La notte era bella e tranquilla, l’oscurità poco profonda ancora. Cyrus Smith ed il giovinetto camminavano l’uno presso all’altro senza parlare. In certi luoghi l’altipiano s’apriva largamente innanzi ad essi, onde potevano passare senza inciampi; in altri, ostruito dalle frane, offriva solo uno stretto passo, sul quale due persone non potevano camminare di fronte. Accadde anzi che dopo una camminata di venti minuti, Cyrus Smith ed Harbert dovettero arrestarsi. Quind’innanzi le scarpe dei due coni erano a livello; non v’era più spalla che separasse le due parti della montagna. Farne il giro sopra pendii inclinati a circa settanta gradi era impossibile cosa.

Ma se l’ingegnere ed il giovinetto dovettero rinunciare a seguire una direzione circolare, in compenso fu loro data la possibilità di fare direttamente l’ascensione del cono. In fatti, dinanzi ad essi s’apriva un profondo cavo nel masso. Era la bocca del cratere superiore, la canna, se così si vuole, per cui sfuggivano le materie eruttive liquide al tempo in cui il vulcano era in azione.
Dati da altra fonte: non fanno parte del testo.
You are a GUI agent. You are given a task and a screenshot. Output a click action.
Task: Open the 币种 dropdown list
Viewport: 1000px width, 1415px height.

Le lave indurite, le scorie incrostate, formavano una specie di scalinata naturale, dai gradini largamente disegnati, che dovevano facilitare l’accesso alla vetta della montagna.

Bastò un’occhiata a Cyrus Smith per riconoscere codesta disposizione, e senza esitare, seguito dal giovinetto, si cacciò nell’enorme crepaccio in mezzo alla crescente oscurità.

Rimanevano ancora ben mille piedi da superare; i declivi interni del cratere erano essi praticabili? Rimaneva a vedersi. L’ingegnere era disposto a continuare l’ascensione fino a tanto non fosse arrestato.